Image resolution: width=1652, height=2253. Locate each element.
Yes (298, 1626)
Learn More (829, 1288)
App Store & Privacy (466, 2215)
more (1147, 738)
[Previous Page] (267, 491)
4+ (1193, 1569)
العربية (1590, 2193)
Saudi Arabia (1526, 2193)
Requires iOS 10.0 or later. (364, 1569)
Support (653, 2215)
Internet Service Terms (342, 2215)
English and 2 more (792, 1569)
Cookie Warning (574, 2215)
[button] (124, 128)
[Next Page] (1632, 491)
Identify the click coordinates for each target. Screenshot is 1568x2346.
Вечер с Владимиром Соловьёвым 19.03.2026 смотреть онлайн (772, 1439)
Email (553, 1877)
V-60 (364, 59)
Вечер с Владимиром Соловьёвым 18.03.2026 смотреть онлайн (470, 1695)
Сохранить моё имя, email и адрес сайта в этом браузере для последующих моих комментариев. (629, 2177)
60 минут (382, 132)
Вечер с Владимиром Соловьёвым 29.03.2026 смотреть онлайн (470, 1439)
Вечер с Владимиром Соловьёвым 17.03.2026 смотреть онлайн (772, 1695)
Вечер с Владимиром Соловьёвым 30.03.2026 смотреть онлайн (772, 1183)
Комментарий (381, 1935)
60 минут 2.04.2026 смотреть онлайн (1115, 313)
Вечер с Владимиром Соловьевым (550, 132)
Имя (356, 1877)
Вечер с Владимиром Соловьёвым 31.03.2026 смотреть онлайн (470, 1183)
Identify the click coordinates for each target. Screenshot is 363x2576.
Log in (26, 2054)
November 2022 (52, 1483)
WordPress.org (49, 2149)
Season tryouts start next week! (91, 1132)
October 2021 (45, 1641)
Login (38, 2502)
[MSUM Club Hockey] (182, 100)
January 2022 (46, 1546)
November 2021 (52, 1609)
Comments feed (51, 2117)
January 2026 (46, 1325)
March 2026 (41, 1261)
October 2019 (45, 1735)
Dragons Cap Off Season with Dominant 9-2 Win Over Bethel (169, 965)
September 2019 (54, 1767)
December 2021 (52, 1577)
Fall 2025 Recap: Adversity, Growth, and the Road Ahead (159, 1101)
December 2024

- Directions:
All records shown above are to be reproduced without any alteration.

- Solution for this task:
Image resolution: width=1652, height=2253. Locate each element.
Yes (298, 1626)
Learn More (829, 1288)
App Store & Privacy (466, 2215)
more (1147, 738)
[Previous Page] (267, 491)
4+ (1193, 1569)
العربية (1590, 2193)
Saudi Arabia (1526, 2193)
Requires iOS 10.0 or later. (364, 1569)
Support (653, 2215)
Internet Service Terms (342, 2215)
English and 2 more (792, 1569)
Cookie Warning (574, 2215)
[button] (124, 128)
[Next Page] (1632, 491)
Identify the click coordinates for each target. Screenshot is 1568x2346.
Вечер с Владимиром Соловьёвым 19.03.2026 смотреть онлайн (772, 1439)
Email (553, 1877)
V-60 (364, 59)
Вечер с Владимиром Соловьёвым 18.03.2026 смотреть онлайн (470, 1695)
Сохранить моё имя, email и адрес сайта в этом браузере для последующих моих комментариев. (629, 2177)
60 минут (382, 132)
Вечер с Владимиром Соловьёвым 29.03.2026 смотреть онлайн (470, 1439)
Вечер с Владимиром Соловьёвым 17.03.2026 смотреть онлайн (772, 1695)
Вечер с Владимиром Соловьёвым 30.03.2026 смотреть онлайн (772, 1183)
Комментарий (381, 1935)
60 минут 2.04.2026 смотреть онлайн (1115, 313)
Вечер с Владимиром Соловьевым (550, 132)
Имя (356, 1877)
Вечер с Владимиром Соловьёвым 31.03.2026 смотреть онлайн (470, 1183)
Identify the click coordinates for each target. Screenshot is 363x2576.
Log in (26, 2054)
November 2022 (52, 1483)
WordPress.org (49, 2149)
Season tryouts start next week! (91, 1132)
October 2021 (45, 1641)
Login (38, 2502)
[MSUM Club Hockey] (182, 100)
January 2022 (46, 1546)
November 2021 (52, 1609)
Comments feed (51, 2117)
January 2026 (46, 1325)
March 2026 (41, 1261)
October 2019 (45, 1735)
Dragons Cap Off Season with Dominant 9-2 Win Over Bethel (169, 965)
September 2019 (54, 1767)
December 2021 (52, 1577)
Fall 2025 Recap: Adversity, Growth, and the Road Ahead (159, 1101)
December 2024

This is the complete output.